Capital Gains are imaginary, but taxed anyway

(c) 2012  Earl L Haehl – Permission is granted to redistribute this in whole as long as credit is given.  Book rights are reserved.

Capital gains occur when the value of property changes in dollars. This can be due to value added to the property through the efforts of the owner, changes in value due to market forces such as scarcity or demand or changes due to inflation or government action.  While there are those searching for revenue who define this as income, this is a change in the value of property, not income.

The first may example may be the fixer-upper house that a person buys for its market value when it has, through neglect, vandalism, natural disaster etc., lost much of its value. While no one actually buys a house, but rather the real estate upon which it sits—except in the case of a condo. But the condition of a dwelling or other building on the premises impact what will be paid for the land. The person buying as investment had better know what it will cost.

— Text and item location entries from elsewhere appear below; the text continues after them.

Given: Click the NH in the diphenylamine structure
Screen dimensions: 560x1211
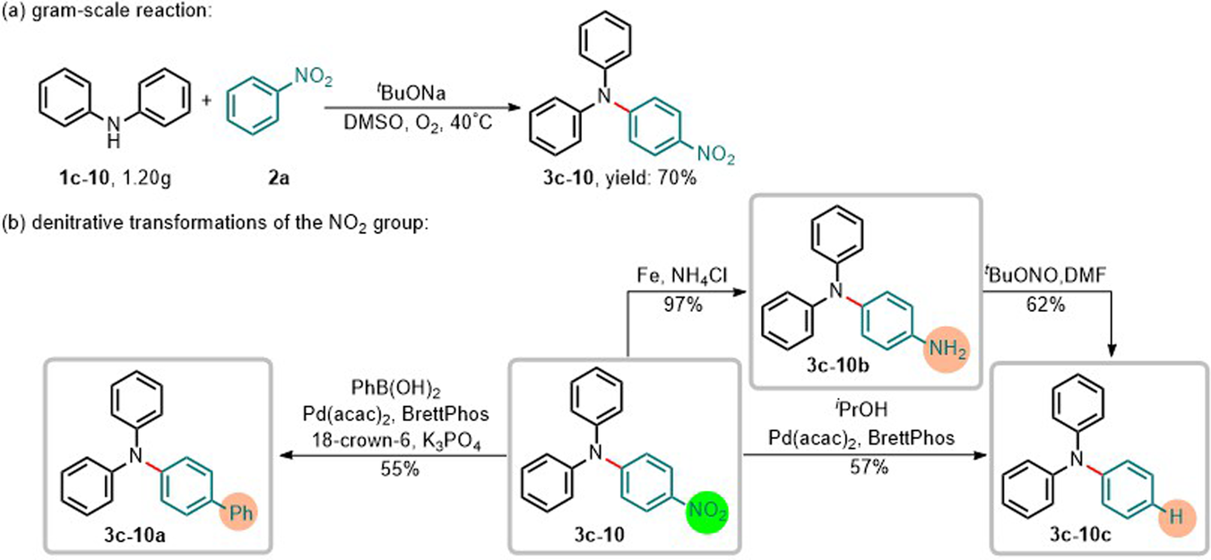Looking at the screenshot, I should [111, 134].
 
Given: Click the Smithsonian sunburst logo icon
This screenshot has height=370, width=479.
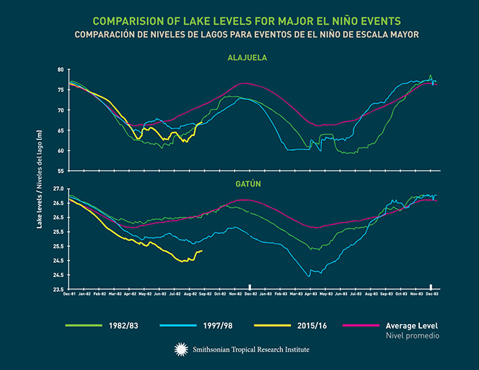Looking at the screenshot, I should point(180,348).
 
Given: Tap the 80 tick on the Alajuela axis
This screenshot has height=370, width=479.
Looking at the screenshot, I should point(61,70).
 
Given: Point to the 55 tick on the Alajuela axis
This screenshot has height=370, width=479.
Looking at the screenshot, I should point(61,171).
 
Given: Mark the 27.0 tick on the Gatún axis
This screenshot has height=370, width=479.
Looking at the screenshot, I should point(58,189).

Hypothetical 1: In 1986 we looked at what would be ideal for a couple writers who had the wherewithal to handle the utilities, stairs etc. As we walked through the place, I noted the wiring—at least $10,000 to make it fire safe, double that for computers. I would have gone through it with a plumbing contractor as well, but as we stepped outside I noted a foundational crack. The hypothetical person (Hyp1) who bought the house at a bargain price was going to spend an additional two to three times in upgrades. So look at the house at $50,000 (remember this was 1986) plus $125,000 (conservative) in repairs and then it gets sold in the bubble for a quarter million. It was purchased at fair market value, it was sold at fair market value. What was sold was the property for which Hyp1 sold not only the house for which $175k was the cost basis, but also the future use of the property and the fact that a comparable or greater price would be necessary to replace it.

Hypothetical 2: So in October 1987 a different hypothetical buyer purchased 100 shares XYZ Corp at $29. This was fair market value the day after the big correction. But the income from the stock was solid and the seller had panicked. In other words the fair market value was impacted buy panic, not performance but it was still fair market value on that day. I March of 1998 our hypothetical buyer decided to get into the burgeoning green energy industry so he looked at his XYZ that had split twice and was now valued at $129 with a cost basis of $80 since the last split. Hyp2 sold 200 shares and was bought Greeniecorp which filed bankruptcy in December. Had he not taken the bath on Greeniecorp he would have paid capital gains tax on $9,800. In selling those shares Hyp2 sold all future interest and income that would accrue to those shares, not merely notes.

The second category involves market forces. And it still involves purchase and sale at fair market value. In this case, the ultimate seller relinquishes the value and future interests as well as the property itself.

In the third scenario, inflation or other government action, there is no change in the value of the property—there is a devaluation of the money. To call the change in price a gain is wrong. The government has, through its actions change the value of the exchange and should not benefit by taxing the difference.